It used to be part of the norm. Couples courted, they got married and immediately got to work on starting a family. Many of us who are parents today grew up in the throes of that era, where moms were just beginning to enter the workforce and become contributing factors to the household income.
Now, with more women focusing on career and making an equal contribution to the household finances, many couples put having children on the low-end of the marital priority list. In fact, according to statistics revealed by the New York Times article, “Do Kids Still Matter to Marriage,” only 41% of couples stated having children was an important part of their marital plan.
Ranking #8 as a priority essential to cultivating and maintaining a healthy marriage, most couples listed things like having a good sex life, sharing household responsibilities and staying faithful to one another higher on their lists than having children.
More couples are having fewer children, despite reality television shows portraying families with upwards of eight children. Many couples tend to be more relationship focused, working hard at maintaining the adult factors of their marriage, rather than worrying about adding children to the mix.

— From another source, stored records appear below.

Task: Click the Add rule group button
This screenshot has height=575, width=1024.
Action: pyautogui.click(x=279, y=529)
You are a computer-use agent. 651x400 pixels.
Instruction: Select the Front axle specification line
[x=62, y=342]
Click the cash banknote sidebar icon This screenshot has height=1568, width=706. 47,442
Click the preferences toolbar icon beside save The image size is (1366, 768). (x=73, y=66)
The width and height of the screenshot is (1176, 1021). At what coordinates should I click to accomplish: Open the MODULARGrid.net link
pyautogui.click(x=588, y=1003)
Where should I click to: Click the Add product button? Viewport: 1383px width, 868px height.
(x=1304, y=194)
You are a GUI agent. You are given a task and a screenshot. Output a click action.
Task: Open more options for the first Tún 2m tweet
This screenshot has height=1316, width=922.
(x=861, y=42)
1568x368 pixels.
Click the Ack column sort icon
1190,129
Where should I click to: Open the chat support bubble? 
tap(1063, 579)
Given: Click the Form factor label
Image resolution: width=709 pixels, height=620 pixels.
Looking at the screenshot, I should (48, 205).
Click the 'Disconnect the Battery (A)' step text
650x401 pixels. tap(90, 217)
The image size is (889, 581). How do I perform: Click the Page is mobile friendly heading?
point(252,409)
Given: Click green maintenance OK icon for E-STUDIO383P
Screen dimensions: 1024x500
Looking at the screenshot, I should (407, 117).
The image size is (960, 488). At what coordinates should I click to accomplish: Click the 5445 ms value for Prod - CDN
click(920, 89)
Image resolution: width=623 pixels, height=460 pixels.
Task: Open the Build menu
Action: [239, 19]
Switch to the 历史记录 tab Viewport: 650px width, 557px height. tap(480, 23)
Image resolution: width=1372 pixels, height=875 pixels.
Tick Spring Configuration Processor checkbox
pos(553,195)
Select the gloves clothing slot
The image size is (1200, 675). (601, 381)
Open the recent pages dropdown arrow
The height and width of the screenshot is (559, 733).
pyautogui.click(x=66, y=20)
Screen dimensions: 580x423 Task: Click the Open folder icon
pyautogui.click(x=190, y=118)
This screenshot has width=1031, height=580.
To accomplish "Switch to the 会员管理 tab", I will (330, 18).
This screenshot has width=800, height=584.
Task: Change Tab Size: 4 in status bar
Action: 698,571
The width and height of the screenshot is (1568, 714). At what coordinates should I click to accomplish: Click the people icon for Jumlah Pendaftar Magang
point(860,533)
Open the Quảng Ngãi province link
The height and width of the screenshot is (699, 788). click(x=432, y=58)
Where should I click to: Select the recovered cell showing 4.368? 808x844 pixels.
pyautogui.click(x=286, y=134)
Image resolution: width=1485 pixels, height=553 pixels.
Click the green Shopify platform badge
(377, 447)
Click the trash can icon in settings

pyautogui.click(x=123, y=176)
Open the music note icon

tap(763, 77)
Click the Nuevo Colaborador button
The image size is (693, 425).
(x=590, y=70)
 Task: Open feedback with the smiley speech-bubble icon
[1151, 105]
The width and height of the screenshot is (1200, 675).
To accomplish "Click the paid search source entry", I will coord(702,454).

In a related New York Times blog, “Priorities: Children or Spouse?” the question was raised on whether devoting more time to one or the other meant someone would be neglected. Children who have to compete with parents for attention suffer insecurity, while spouses who feel the need to compete with children grow distant.
As I am about to marry for the second time in my life, my fiance and I talk from time to time about whether or not we even want children. I have a teenage daughter from my first marriage, but now in my mid-thirties, my biological clock tolls the motherhood bell from time to time, reminding me my chance for another child is nearing an end.
On the one hand, I would love to have a child with my future husband. On the other hand, I think about how taxing young children can be on marital relations. Not only is there the time factor, which heavily interferes with couples getting to spend quality time together outside of parenthood, but stress levels tend to be raised as careers, finances and relationship maintenance require more effort.
How do children factor into your marriage? Are they essential to providing harmonious balance in the family unit, or are you among the many who now see having children as an interference in marital relations?